A oposição ugandense denunciou a prisão domiciliar de seu líder e os assassinatos de seus apoiadores após as eleições gerais de quinta-feira (15), cujos resultados finais serão anunciados no sábado (17), em meio à repressão e ao bloqueio da internet. 

O presidente Yoweri Museveni, de 81 anos, busca estender seu governo de 40 anos nesta nação do leste da África, que conquistou a independência do Reino Unido em 1962. 

Seu principal rival é Bobi Wine, de 43 anos, um cantor que se tornou político, cresceu em uma favela e se autodenomina o "presidente do gueto". 

Seu partido, a Plataforma de Unidade Nacional (NUP), informou na quinta-feira que "o exército e a polícia cercaram" sua residência, colocando-o em prisão domiciliar juntamente com sua esposa.

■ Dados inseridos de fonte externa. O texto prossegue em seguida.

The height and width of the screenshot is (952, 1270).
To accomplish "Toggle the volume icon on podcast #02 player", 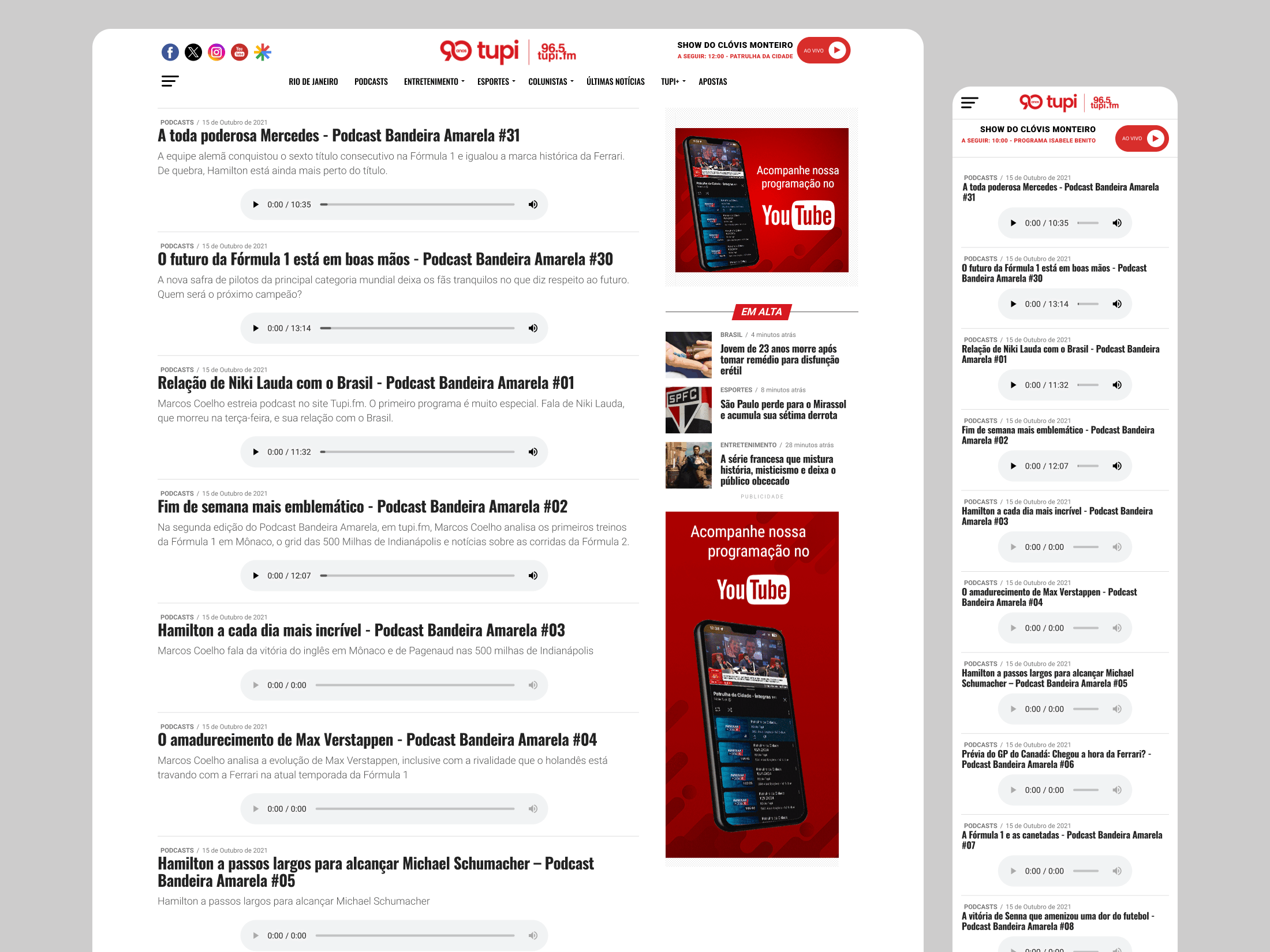I will (x=533, y=575).
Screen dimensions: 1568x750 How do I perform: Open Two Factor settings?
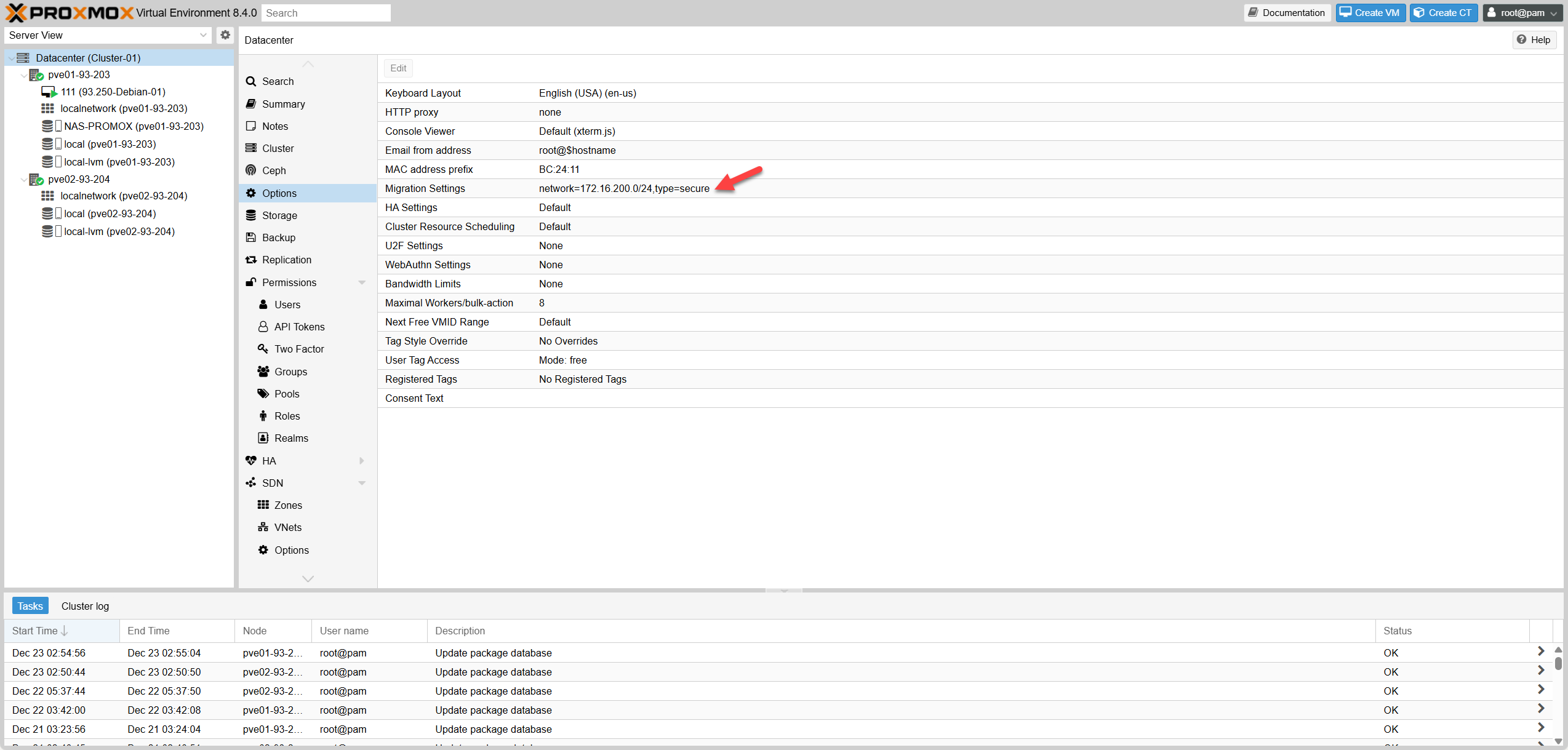coord(298,349)
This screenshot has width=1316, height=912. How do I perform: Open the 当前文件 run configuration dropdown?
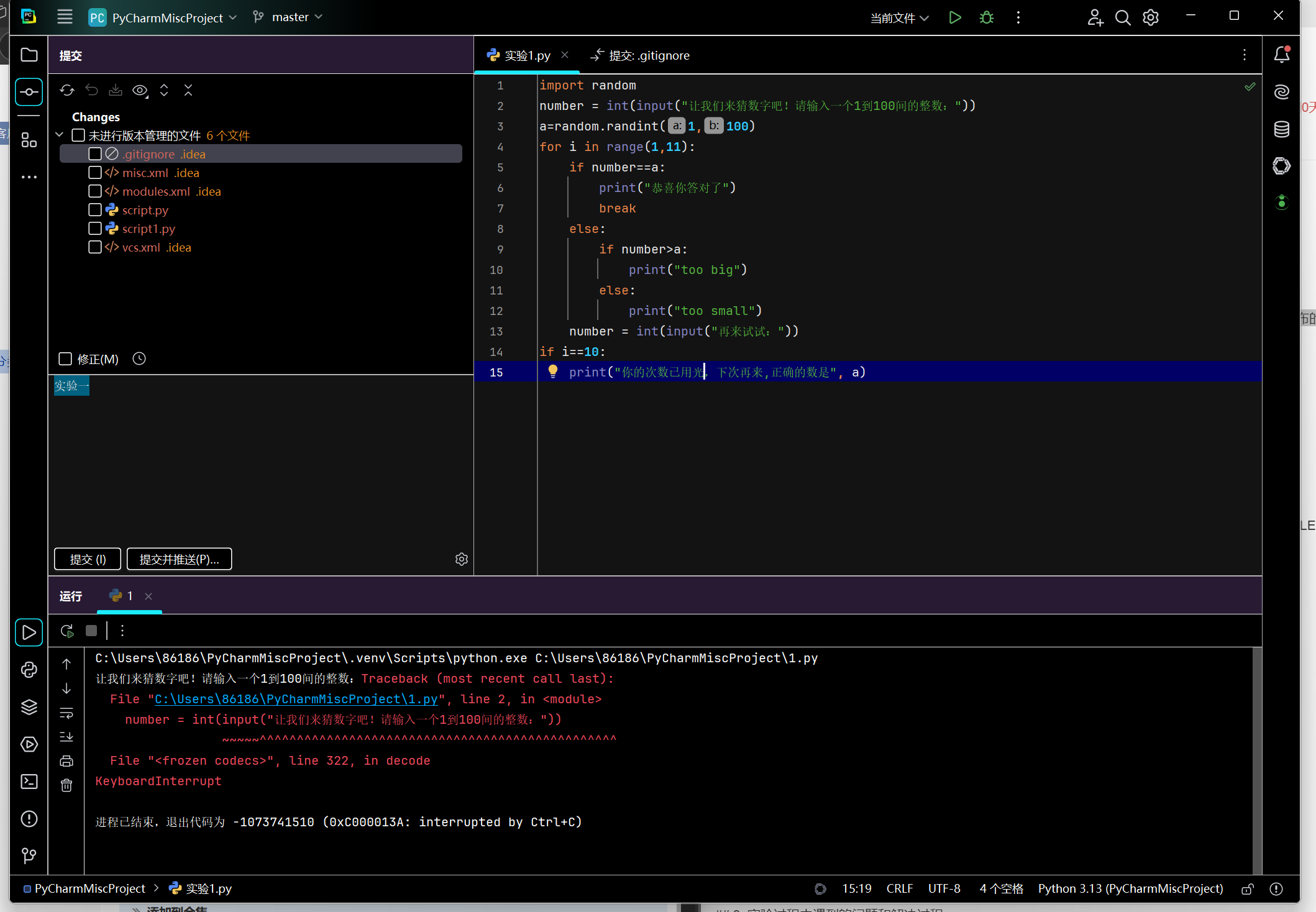[x=898, y=18]
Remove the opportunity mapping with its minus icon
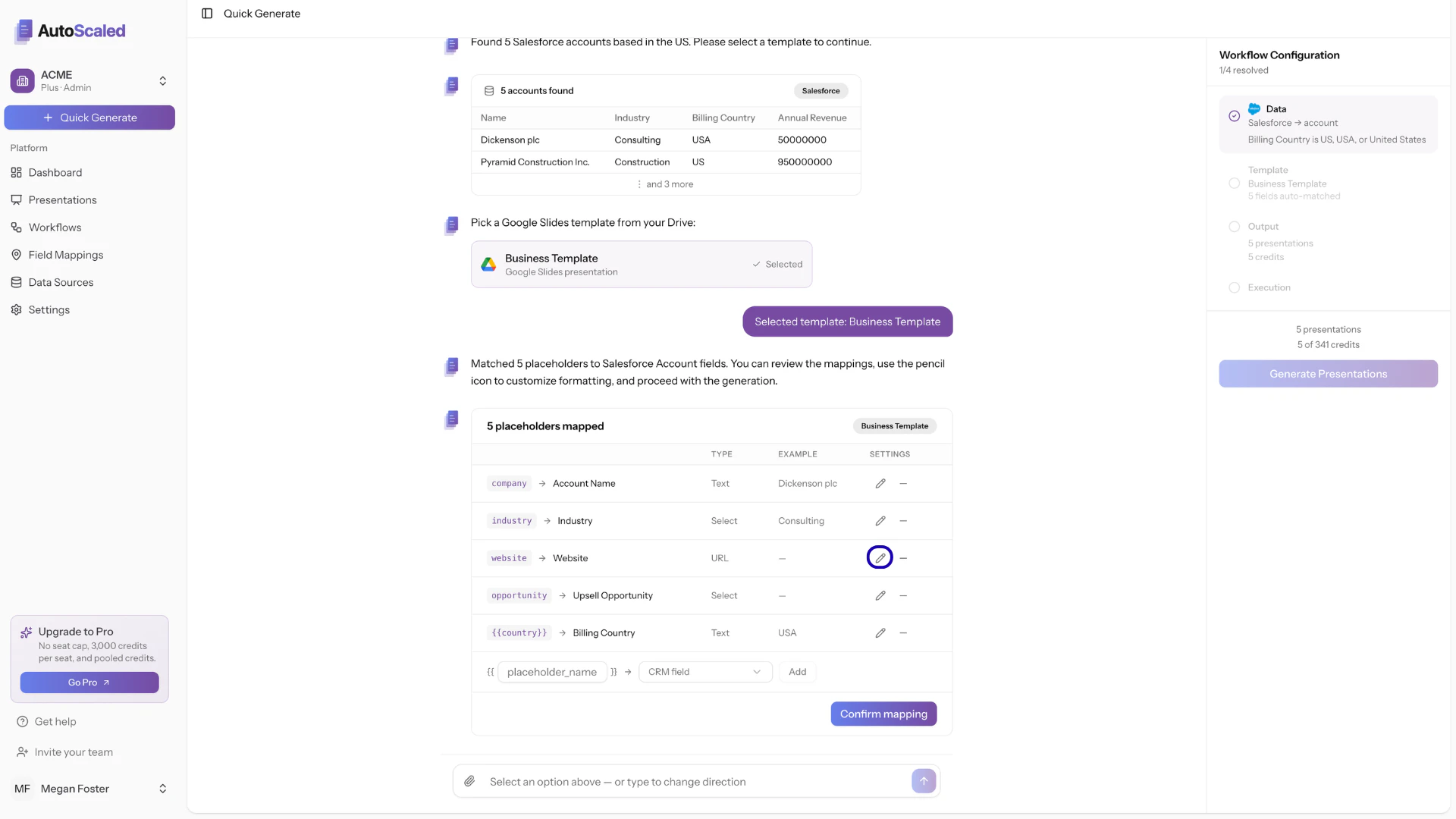1456x819 pixels. [x=902, y=595]
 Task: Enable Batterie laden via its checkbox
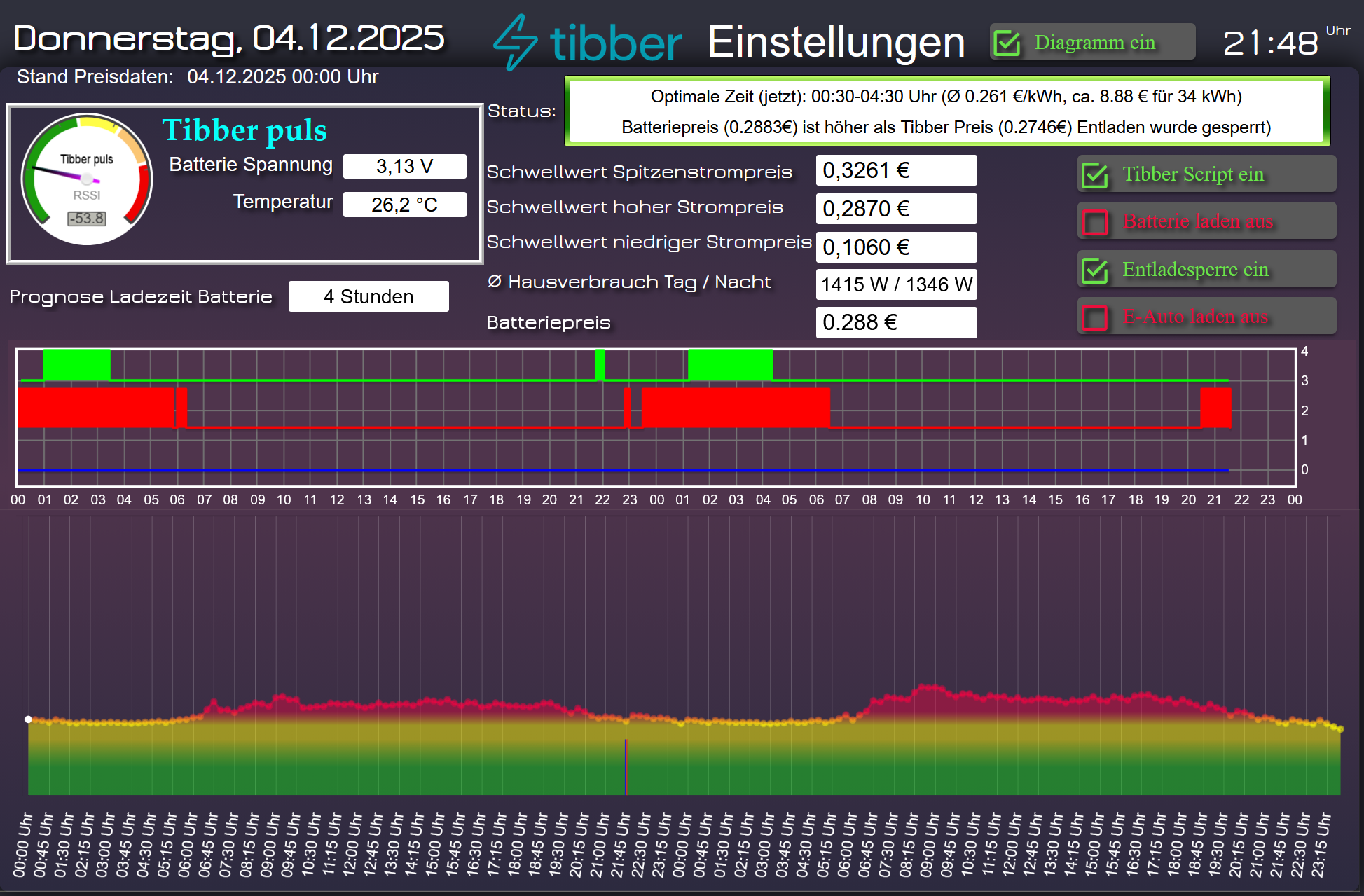(x=1095, y=221)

Devido ao bloqueio da internet e à rede telefônica limitada, a AFP não conseguiu contatar nenhum líder partidário na manhã desta sexta-feira. 

A eleição de quinta-feira foi marcada por problemas técnicos significativos. Os resultados finais das eleições presidenciais e parlamentares são esperados para sábado, às 11h00 de Brasília. 

Com quase 60% dos votos apurados, a Comissão Eleitoral de Uganda anunciou nesta sexta-feira que Museveni havia conquistado 75,4% dos votos, contra 20,7% de Wine.